Vary fast 3x3 convolution on cpu, only with padding = 0, stride = 1, dilation = 1.
This repo is aimed to share my idea with you.
Here are some benchmark results, compared to caffe2 convolution cpu implement.
Platform: ubuntu16.04, haswell(intel i7 4702MQ @ 2.20GHz)
test case: 0
out_channel: 8 in_channel: 4 out_height: 32 out_width: 32
error:0
GFLOPS by Eigen is: 7.70078
GFLOPS by direct-conv is: 15.2591
test case: 3
out_channel: 16 in_channel: 16 out_height: 64 out_width: 64
error:0
GFLOPS by Eigen is: 11.8056
GFLOPS by direct-conv is: 29.8521
test case: 6
out_channel: 48 in_channel: 64 out_height: 256 out_width: 256
error:0
GFLOPS by Eigen is: 8.32179
GFLOPS by direct-conv is: 27.3182
My idea is simple.
In caffe2 cpu implement of convolution,
Im2Col should be called to convert image into right hand side of a matrix multiplication,
which will expand the memory usage up to 9x larger(3x3 conv).
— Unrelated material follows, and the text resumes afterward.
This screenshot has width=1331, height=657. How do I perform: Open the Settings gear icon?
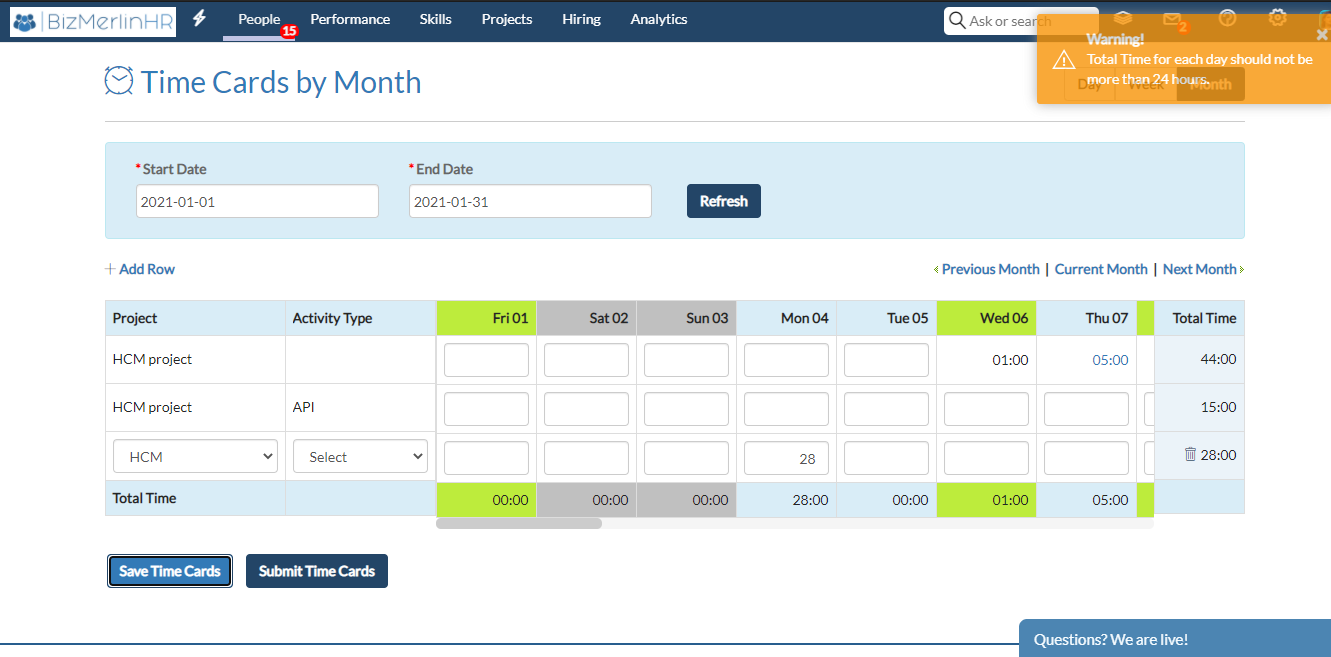1278,19
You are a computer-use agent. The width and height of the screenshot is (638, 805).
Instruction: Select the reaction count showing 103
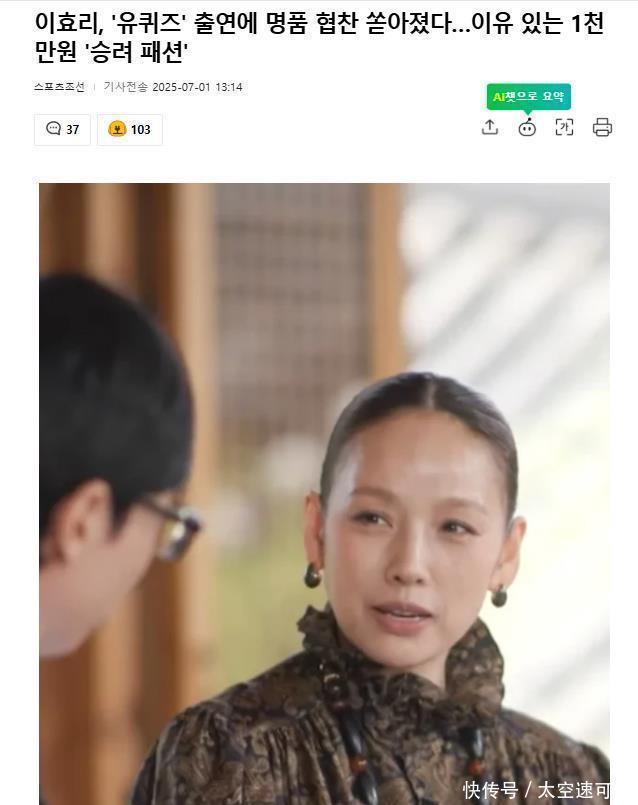(130, 129)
And this will lead to 9x more memory load when you execute matrix multiplication.
It is universally acknowledged that the most common performance limit to
matrix multilication is the rate of operation / (load,store),
which means some special (m, n, k) will lead to vary poor performance, because (m * n * k) / (m * k + n * k) is vary small,
unfortunately im2col will exactly leads to this condition (vary large n compared to m).
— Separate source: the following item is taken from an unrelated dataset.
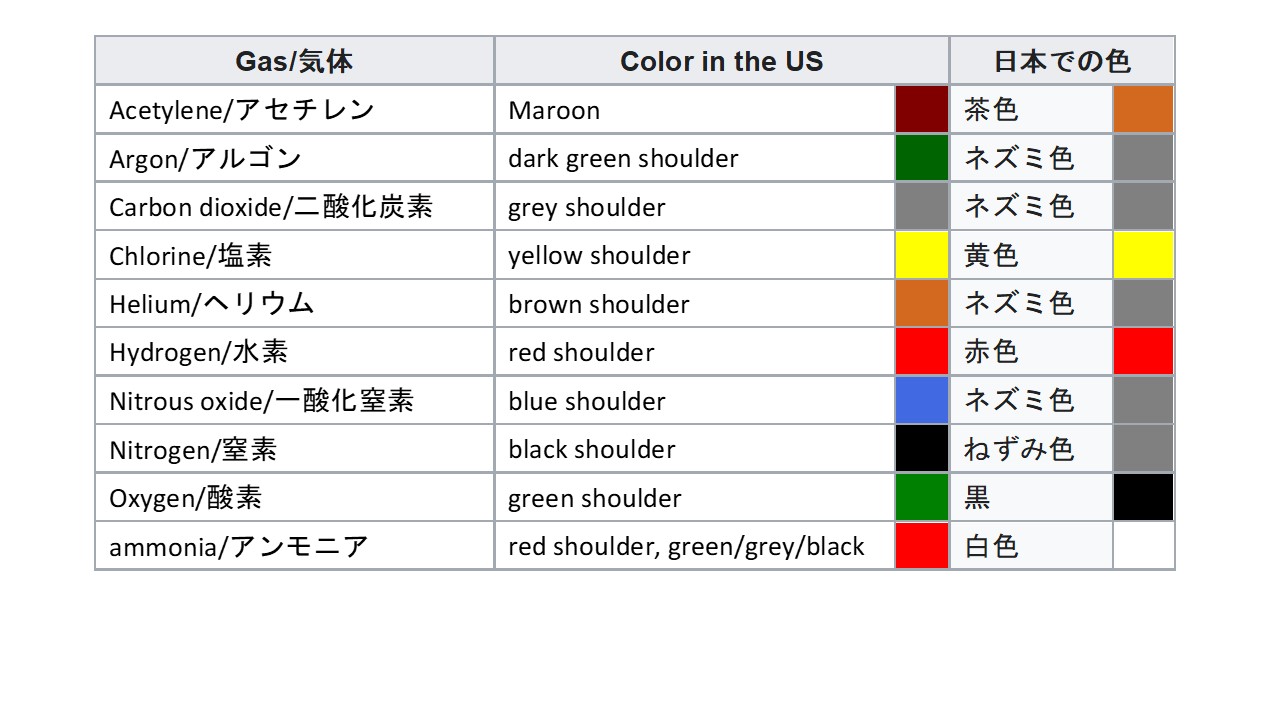The width and height of the screenshot is (1280, 720).
Task: Click the Helium/ヘリウム row label
Action: (x=294, y=303)
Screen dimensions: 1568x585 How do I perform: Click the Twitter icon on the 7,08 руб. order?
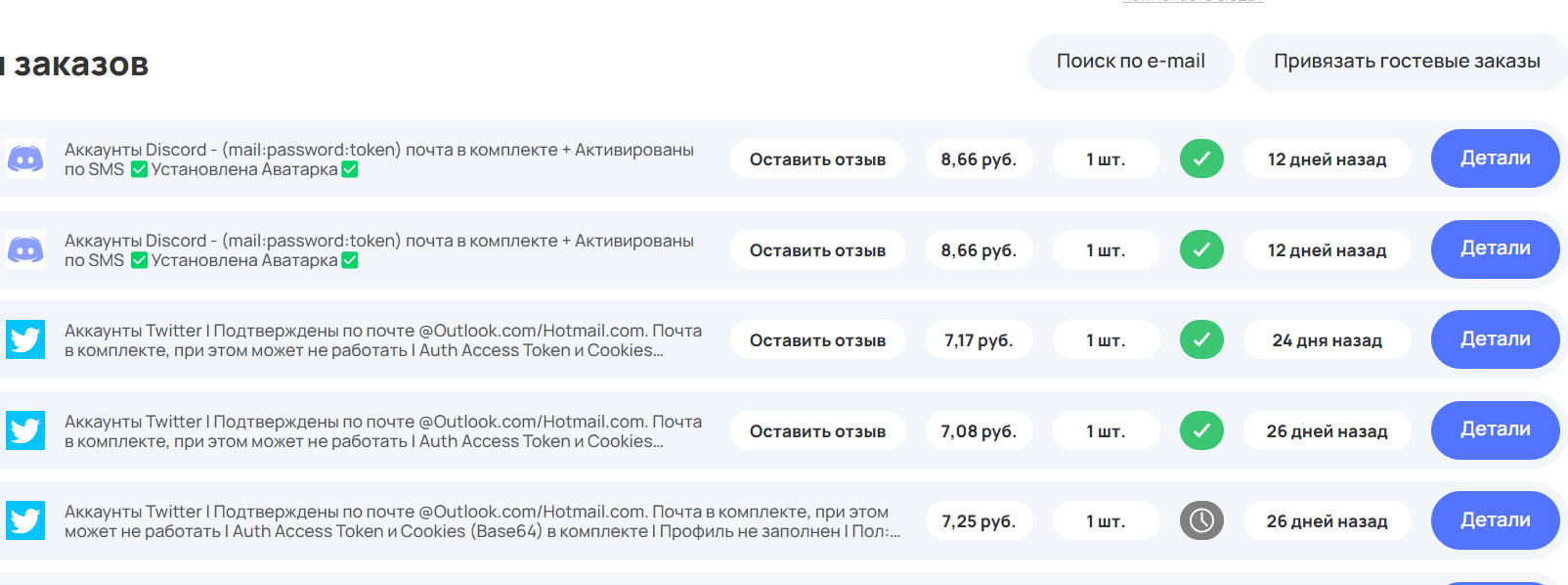[x=25, y=430]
So, I decide to skip im2col, and it is exactly possible to implment when stride and dilation is 1.
And also luckily, this can be done with little modification to gemm kernel.
(For readers not familiar with gemm, have a look at https://github.com/flame/blislab)
In gemm, we divide the whole task into some small tasks to get a better use of cache,
that is, we pick out some panel from matrix(packing), which is exactly fit the storage of L1, L2 or L3 cache.
Then we compute these tasks in panel without access main memory to get higher cache hits.
Here comes my idea.
Convolution can be converted into matrix multiplication with right hand side be im2coled from image.
Why not just do im2col in panel packing (mentioned above, in code, this is called pack_rhs), and skip explicit im2col?
With that, we no longer need expand memory usage to 9x larger(3x3 conv),
then increase the rate of operation / (load, store).
This code is directly based on the gemm implement of Eigen.
So, I think on platform like arm, we can also obtain performance imporvement.
However, this code uses Eigen::internal, which means it is unstable when Eigen upgrades.
In future, I will remove the dependency on Eigen.
- In some special case, like when out_width is not multiple of 4, or out_channel not multiple of 8, performence decrease hugely
- More generic code generation for kernel like 5x5, 7x7... conv.
- Remove the constrain of padding = 0, which can be done with little modification to pack_rhs.
- Improve border case performance
- Some special stride and dilation
- Turn into a mature convolution package.